For the records that follow, return only the count of lines containing the string "Given".
________________
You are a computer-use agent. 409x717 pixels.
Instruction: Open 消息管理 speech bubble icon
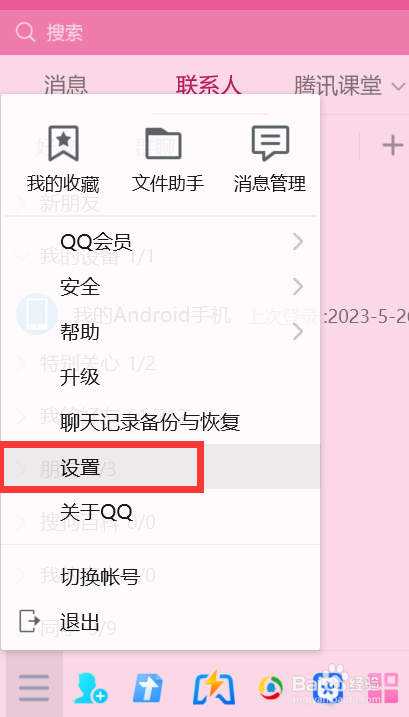click(270, 143)
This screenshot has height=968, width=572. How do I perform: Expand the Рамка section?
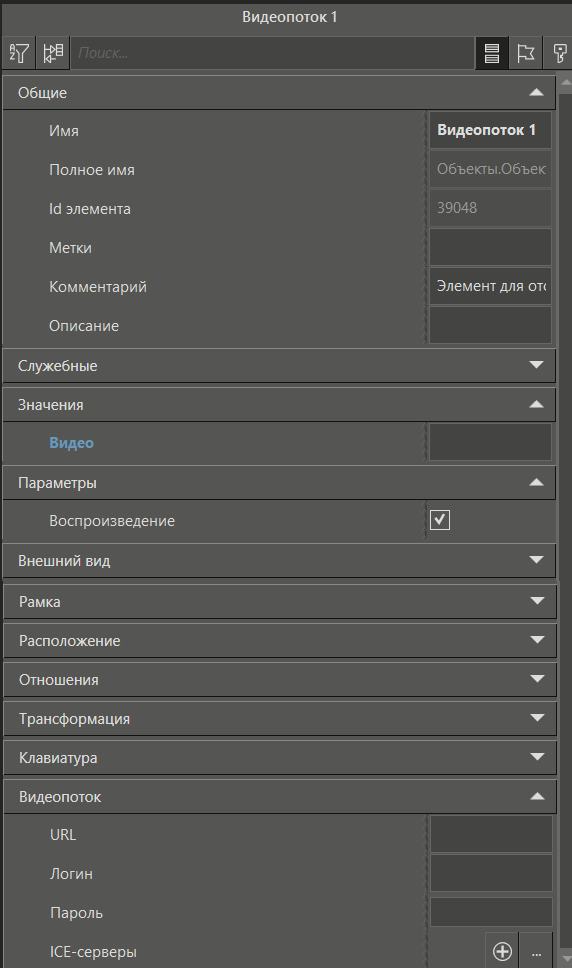[x=280, y=601]
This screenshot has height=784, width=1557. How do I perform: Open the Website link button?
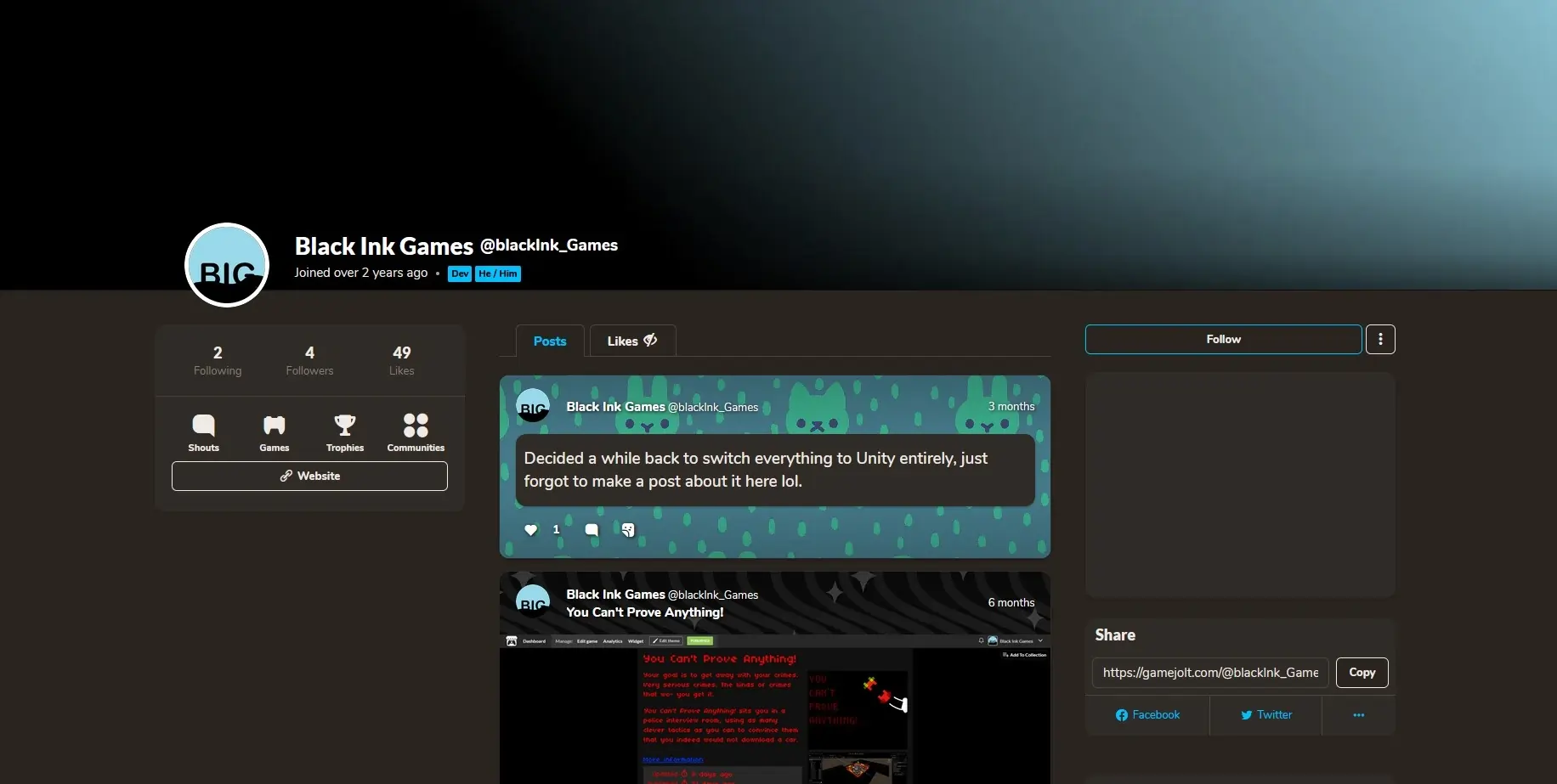tap(309, 476)
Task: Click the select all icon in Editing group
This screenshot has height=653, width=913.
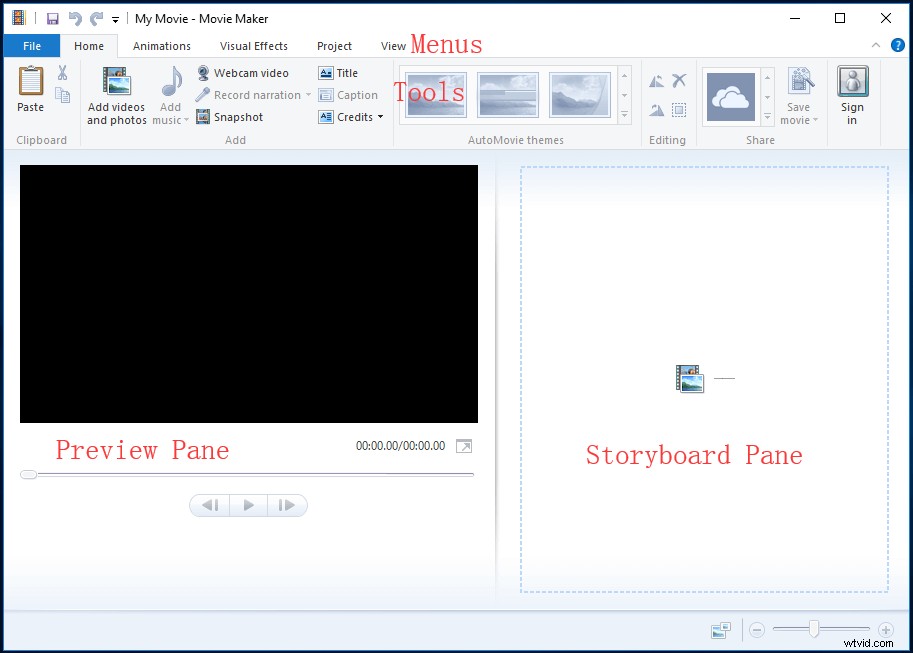Action: (x=679, y=108)
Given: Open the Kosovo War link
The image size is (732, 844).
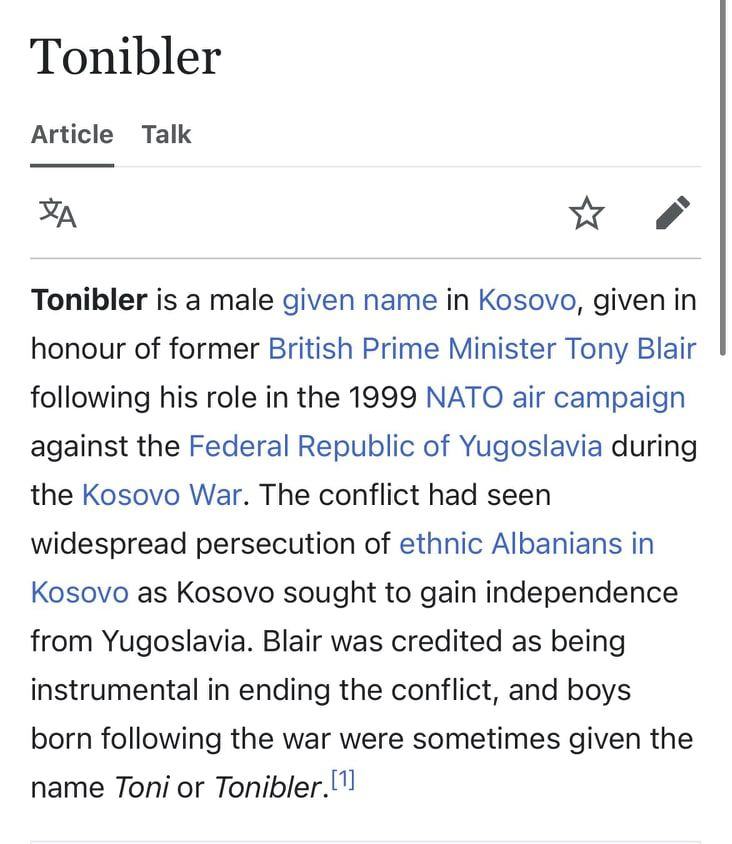Looking at the screenshot, I should 160,495.
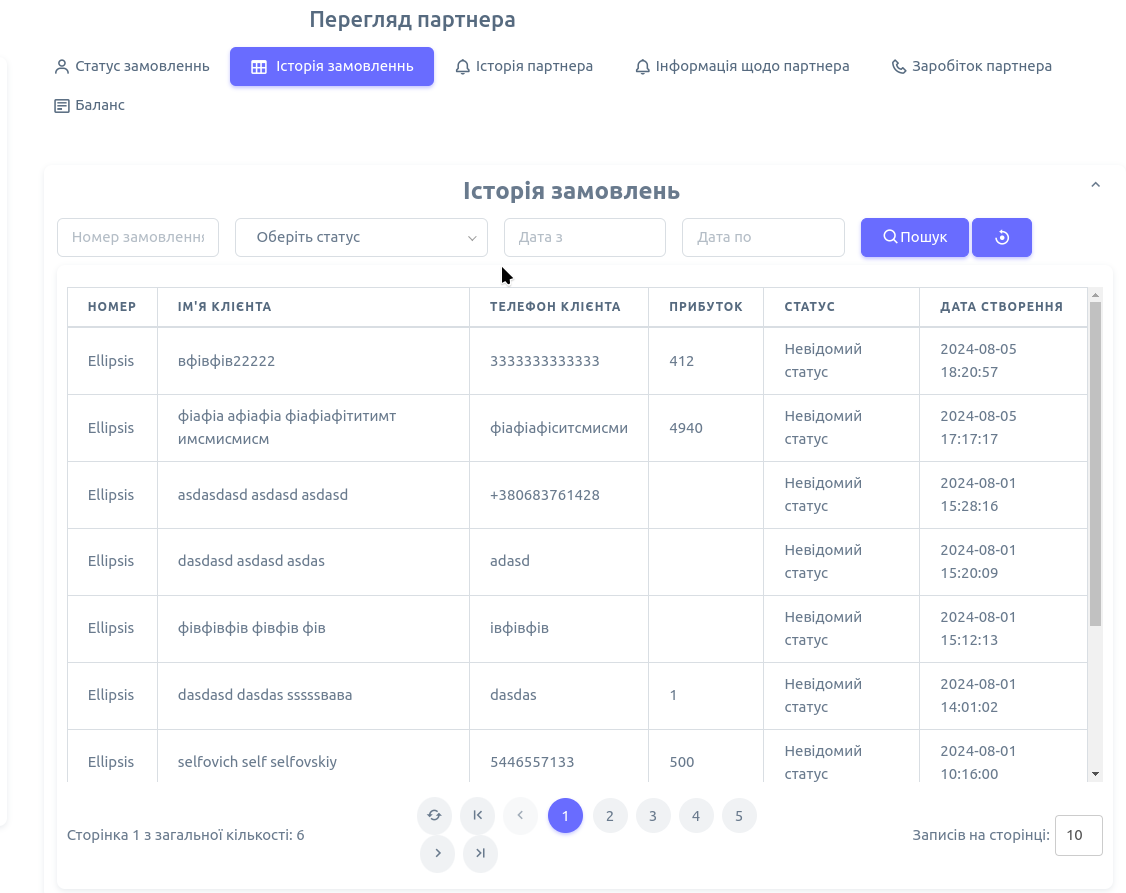Collapse the Історія замовлень panel chevron
Viewport: 1126px width, 893px height.
tap(1095, 185)
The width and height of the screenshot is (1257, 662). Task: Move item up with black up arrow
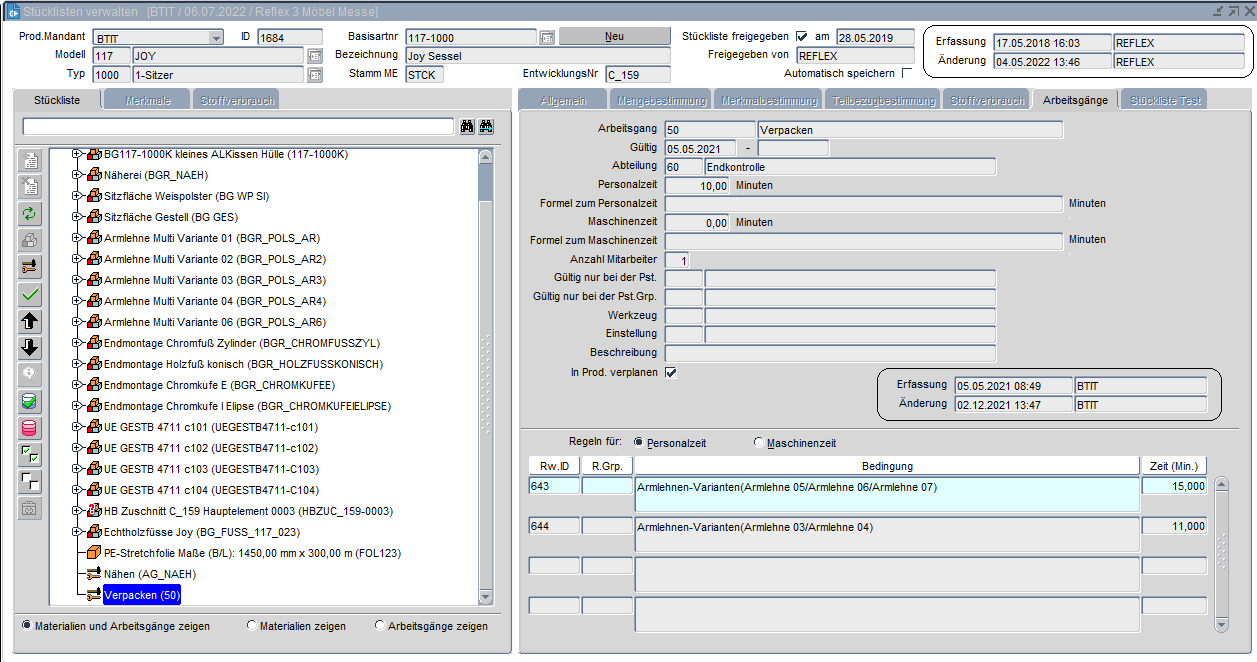pyautogui.click(x=31, y=321)
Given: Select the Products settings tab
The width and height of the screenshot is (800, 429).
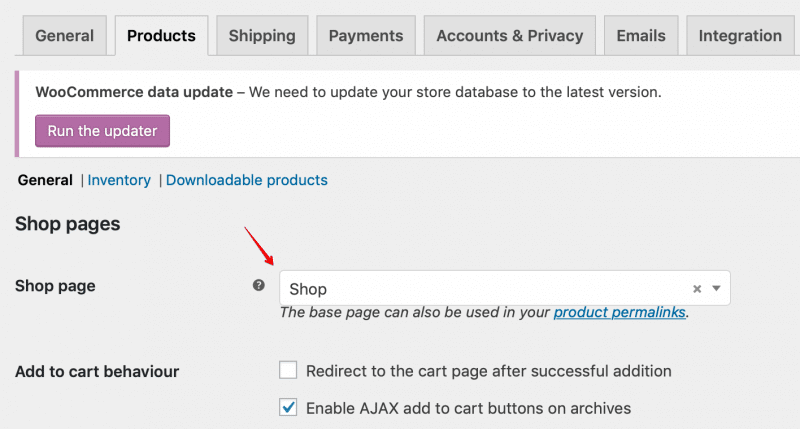Looking at the screenshot, I should 161,35.
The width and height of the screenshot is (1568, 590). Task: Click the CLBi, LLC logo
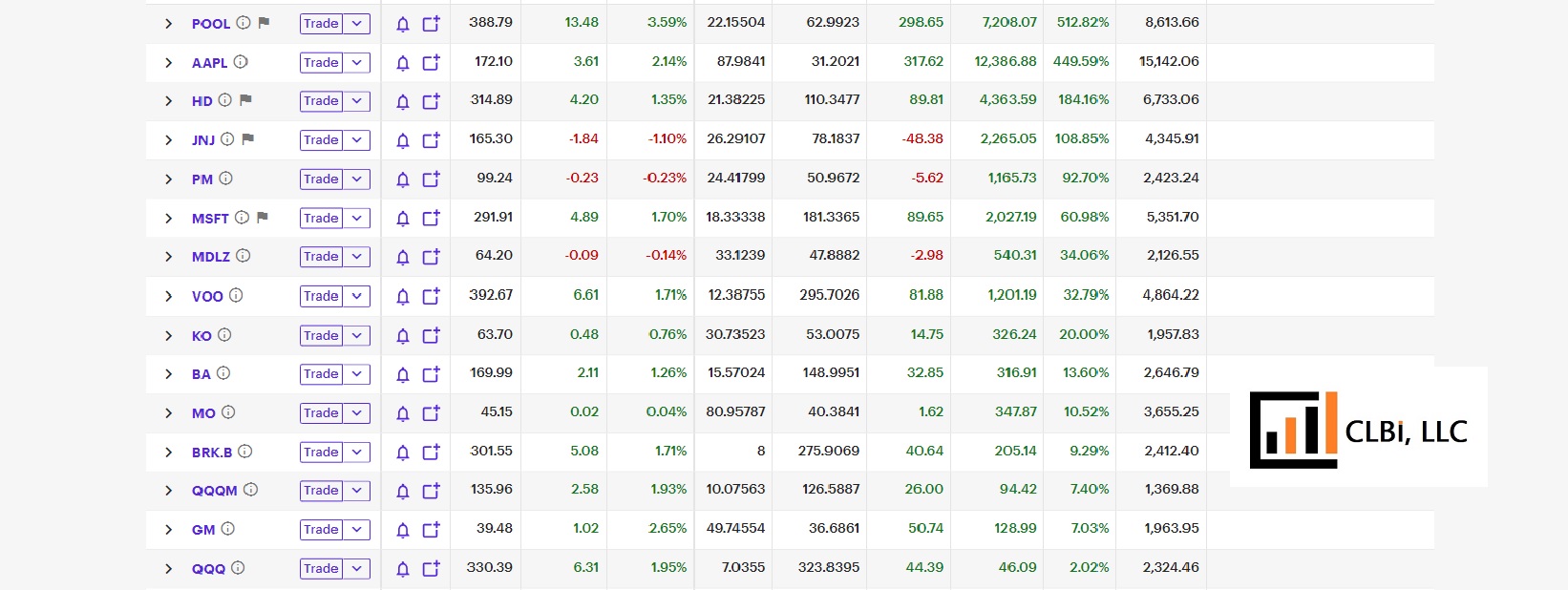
________________
**Response area:**
2